In releasing its annual list, the nonprofit group Maine Preservation has gone beyond its usual practice of including just structures. This year, the group hopes to raise public awareness of the importance of preserving documents, letters, communications and photographs depicting events of historic significance, which are stored electronically and can be retrieved and saved.

“It’s so easy to lose digital material,” Greg Paxton, executive director of Maine Preservation, said Wednesday. Valuable material that’s electronically stored can vanish through computer crashes, corruption of discs and obsolescence of those storage units. Fear of losing that material is a growing concern of preservationists.

“We’ve not figured out how to manage this material,” Paxton said. “There’s such a proliferation that nobody thinks about this material.”

Paxton noted that his Yarmouth-based organization is not in the business of archiving materials, but is emphasizing their preservation to others. The group began publicizing most endangered resources lists in 1996. Of the 105 sites that have been listed since then, 36 have been saved.

This year’s list includes Wood Island Lifesaving Station in Kittery, Timber Point Cottage in Biddeford, and Bar Mills elementary and Lincoln Street schools in Rockland.
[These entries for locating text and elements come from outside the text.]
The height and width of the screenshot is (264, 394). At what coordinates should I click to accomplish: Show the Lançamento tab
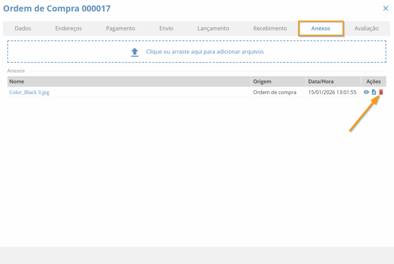pyautogui.click(x=213, y=29)
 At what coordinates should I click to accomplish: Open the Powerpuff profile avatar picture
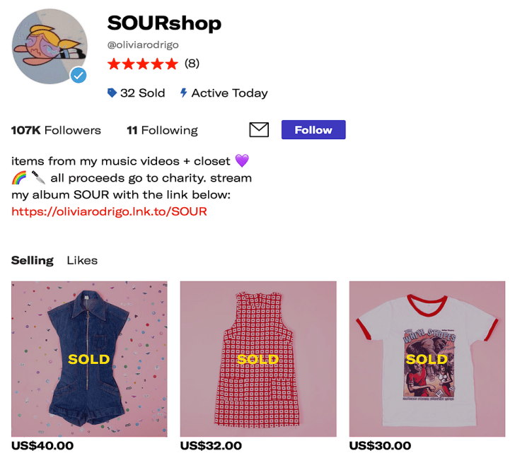coord(50,46)
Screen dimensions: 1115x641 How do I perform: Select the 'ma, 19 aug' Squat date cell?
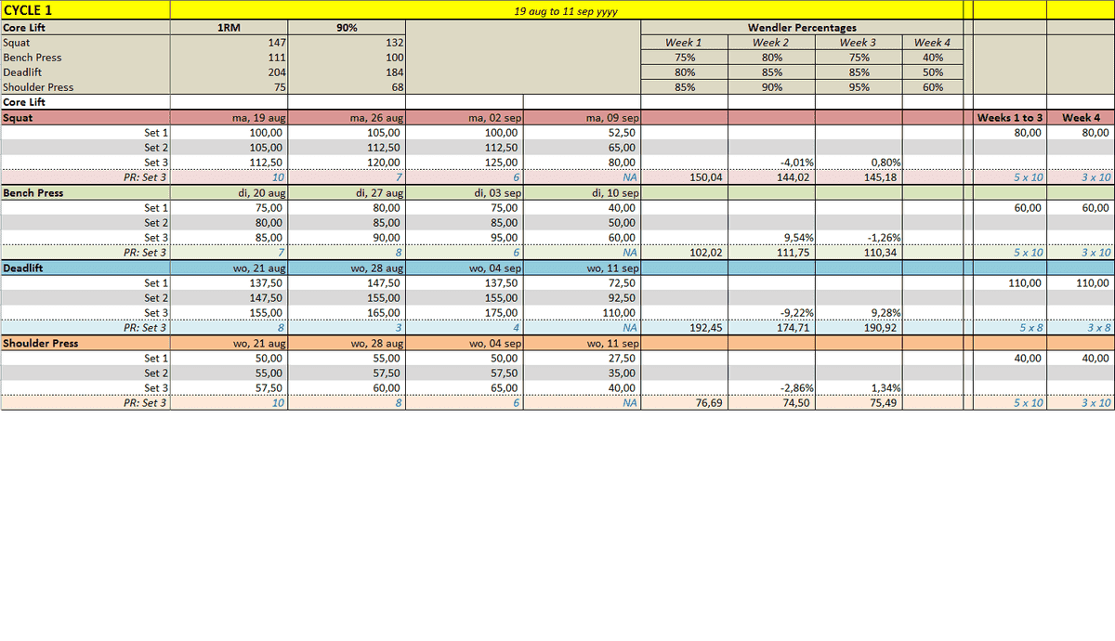229,118
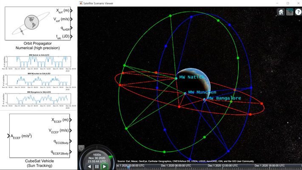Open the navigation help button
This screenshot has width=302, height=170.
[x=298, y=12]
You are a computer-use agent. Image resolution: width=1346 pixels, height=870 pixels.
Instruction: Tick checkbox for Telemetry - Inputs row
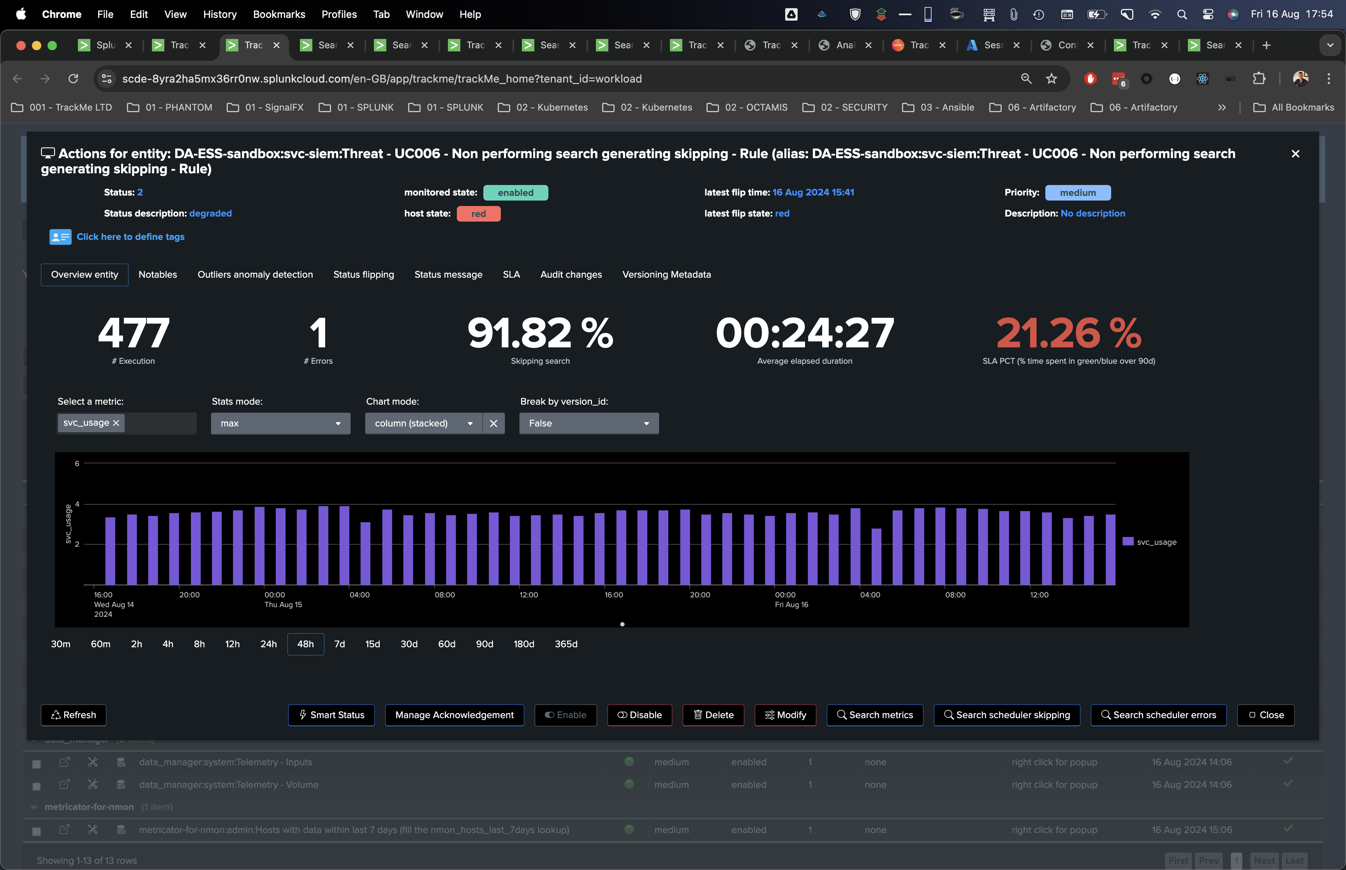coord(37,764)
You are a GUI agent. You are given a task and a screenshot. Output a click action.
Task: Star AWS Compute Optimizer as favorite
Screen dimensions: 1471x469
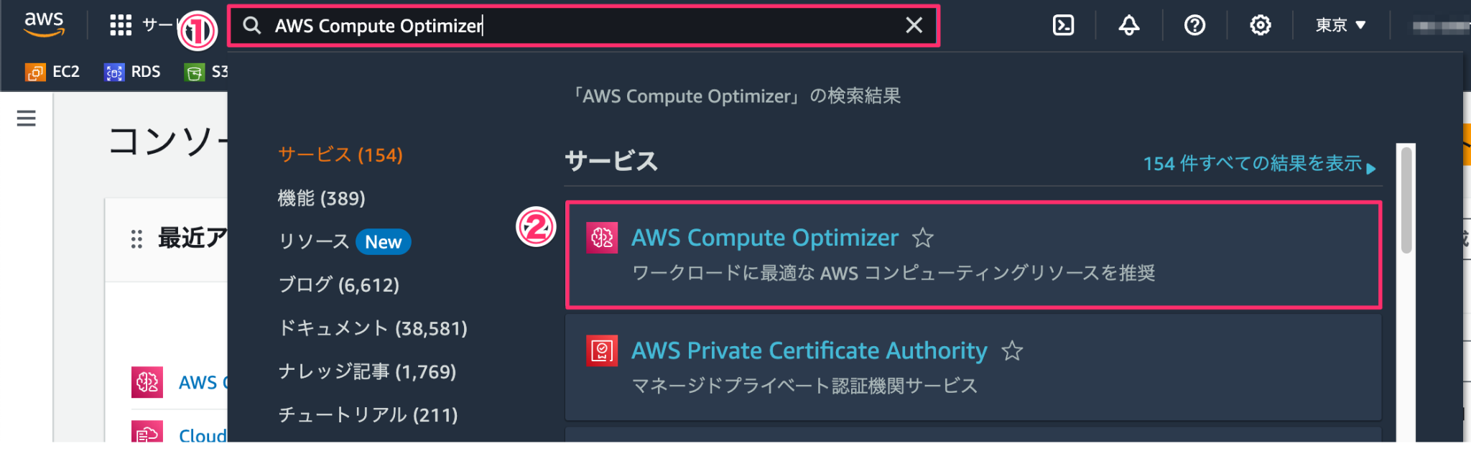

It also includes the former Hollis High Schools, one of the few masonry buildings in that southern Maine area, and the former Waterville Savings Bank, a solid, four-story structure that housed a variety of businesses after the bank occupied it between 1904 and 1939. It’s been vacant for 15 years.

Also on the list are historic railroad freight sheds in communities across the state and the former Central Fire Station in Saco.

Paxton said the preservation of such structures often prompts community revitalization and economic development in towns and cities.